Supplied records: Begin
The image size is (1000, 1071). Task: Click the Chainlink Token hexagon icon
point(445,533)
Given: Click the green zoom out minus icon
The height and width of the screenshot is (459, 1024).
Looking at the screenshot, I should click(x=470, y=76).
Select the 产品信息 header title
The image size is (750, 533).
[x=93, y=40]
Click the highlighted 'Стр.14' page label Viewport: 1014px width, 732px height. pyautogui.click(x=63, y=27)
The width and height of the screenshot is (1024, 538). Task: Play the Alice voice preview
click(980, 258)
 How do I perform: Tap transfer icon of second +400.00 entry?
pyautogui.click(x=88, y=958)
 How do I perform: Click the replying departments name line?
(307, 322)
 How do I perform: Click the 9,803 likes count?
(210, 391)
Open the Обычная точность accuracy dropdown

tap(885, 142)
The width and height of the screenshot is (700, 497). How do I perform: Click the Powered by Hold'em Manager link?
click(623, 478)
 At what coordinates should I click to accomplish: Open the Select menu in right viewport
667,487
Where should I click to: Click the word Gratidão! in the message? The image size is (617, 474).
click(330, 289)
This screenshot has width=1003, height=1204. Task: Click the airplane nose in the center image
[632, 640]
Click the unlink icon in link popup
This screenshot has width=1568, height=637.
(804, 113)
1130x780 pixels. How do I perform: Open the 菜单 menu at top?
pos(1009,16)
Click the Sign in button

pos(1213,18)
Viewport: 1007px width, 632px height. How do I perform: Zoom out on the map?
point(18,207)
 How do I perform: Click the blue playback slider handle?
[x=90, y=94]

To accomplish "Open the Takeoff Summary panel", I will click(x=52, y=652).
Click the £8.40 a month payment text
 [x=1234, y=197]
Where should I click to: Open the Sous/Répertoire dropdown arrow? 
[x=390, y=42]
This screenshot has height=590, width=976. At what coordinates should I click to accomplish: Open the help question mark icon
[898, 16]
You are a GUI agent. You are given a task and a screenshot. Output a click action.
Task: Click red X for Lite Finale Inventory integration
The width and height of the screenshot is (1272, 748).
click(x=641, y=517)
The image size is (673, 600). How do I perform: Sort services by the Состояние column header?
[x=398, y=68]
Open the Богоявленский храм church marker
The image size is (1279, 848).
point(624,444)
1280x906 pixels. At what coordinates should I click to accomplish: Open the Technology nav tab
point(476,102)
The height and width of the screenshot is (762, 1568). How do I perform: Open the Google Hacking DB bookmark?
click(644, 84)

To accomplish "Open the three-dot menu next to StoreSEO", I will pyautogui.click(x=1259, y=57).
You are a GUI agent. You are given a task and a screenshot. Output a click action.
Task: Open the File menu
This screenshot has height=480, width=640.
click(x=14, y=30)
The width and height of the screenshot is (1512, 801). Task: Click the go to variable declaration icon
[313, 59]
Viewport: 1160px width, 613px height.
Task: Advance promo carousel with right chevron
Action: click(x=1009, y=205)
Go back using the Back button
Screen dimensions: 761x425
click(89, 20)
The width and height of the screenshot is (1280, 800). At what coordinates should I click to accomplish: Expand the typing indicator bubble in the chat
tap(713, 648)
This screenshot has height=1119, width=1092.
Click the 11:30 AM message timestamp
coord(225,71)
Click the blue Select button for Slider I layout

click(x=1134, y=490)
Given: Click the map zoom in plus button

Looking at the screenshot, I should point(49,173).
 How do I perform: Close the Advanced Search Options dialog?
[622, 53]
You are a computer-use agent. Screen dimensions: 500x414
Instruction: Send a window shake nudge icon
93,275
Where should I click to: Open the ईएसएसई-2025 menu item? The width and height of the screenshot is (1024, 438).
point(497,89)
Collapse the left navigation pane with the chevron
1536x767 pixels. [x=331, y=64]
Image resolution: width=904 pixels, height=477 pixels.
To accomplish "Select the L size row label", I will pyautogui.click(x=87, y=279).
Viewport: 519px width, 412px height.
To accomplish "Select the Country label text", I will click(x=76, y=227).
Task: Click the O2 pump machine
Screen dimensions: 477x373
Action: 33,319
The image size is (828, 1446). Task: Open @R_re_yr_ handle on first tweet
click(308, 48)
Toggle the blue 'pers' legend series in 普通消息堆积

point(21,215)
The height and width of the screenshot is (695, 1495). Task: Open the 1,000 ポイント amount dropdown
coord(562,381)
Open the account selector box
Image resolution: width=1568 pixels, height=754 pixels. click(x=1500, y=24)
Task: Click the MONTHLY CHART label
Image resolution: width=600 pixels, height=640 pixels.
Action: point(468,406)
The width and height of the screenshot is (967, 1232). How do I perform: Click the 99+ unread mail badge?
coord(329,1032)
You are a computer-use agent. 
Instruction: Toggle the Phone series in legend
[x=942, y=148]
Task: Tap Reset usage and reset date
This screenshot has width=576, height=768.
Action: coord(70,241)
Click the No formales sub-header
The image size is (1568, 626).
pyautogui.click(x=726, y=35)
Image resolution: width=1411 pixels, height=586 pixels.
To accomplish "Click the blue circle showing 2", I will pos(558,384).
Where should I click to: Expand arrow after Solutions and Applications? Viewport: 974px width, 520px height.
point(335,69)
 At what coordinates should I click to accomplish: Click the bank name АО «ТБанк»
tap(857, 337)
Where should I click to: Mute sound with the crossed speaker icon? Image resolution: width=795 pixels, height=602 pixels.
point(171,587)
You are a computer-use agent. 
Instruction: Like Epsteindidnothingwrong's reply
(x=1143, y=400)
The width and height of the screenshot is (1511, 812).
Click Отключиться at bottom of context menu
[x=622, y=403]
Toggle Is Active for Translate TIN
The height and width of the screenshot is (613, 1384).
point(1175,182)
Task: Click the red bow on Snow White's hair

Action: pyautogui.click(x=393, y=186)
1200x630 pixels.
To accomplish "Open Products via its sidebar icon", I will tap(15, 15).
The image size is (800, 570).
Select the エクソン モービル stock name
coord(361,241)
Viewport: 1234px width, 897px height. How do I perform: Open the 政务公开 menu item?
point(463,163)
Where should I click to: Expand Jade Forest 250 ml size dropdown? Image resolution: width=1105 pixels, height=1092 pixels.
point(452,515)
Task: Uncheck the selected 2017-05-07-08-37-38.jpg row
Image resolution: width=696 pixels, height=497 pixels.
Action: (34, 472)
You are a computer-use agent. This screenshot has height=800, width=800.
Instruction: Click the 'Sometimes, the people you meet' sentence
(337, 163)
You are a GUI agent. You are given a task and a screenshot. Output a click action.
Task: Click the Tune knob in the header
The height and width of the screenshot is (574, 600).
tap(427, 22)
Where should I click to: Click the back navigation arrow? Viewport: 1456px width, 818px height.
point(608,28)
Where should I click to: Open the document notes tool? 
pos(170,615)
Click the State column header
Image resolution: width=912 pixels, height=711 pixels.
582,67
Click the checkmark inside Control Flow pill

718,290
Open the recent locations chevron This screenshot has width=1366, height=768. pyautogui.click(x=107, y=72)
Supplied records: End
### Problem description
Print the first line of the records above and each line after it, exactly, through the line with "Click the highlighted".

### Task output
The image size is (1000, 1071). Task: Click the Chainlink Token hexagon icon
point(445,533)
Given: Click the green zoom out minus icon
The height and width of the screenshot is (459, 1024).
Looking at the screenshot, I should click(x=470, y=76).
Select the 产品信息 header title
The image size is (750, 533).
[x=93, y=40]
Click the highlighted 'Стр.14' page label Viewport: 1014px width, 732px height. pyautogui.click(x=63, y=27)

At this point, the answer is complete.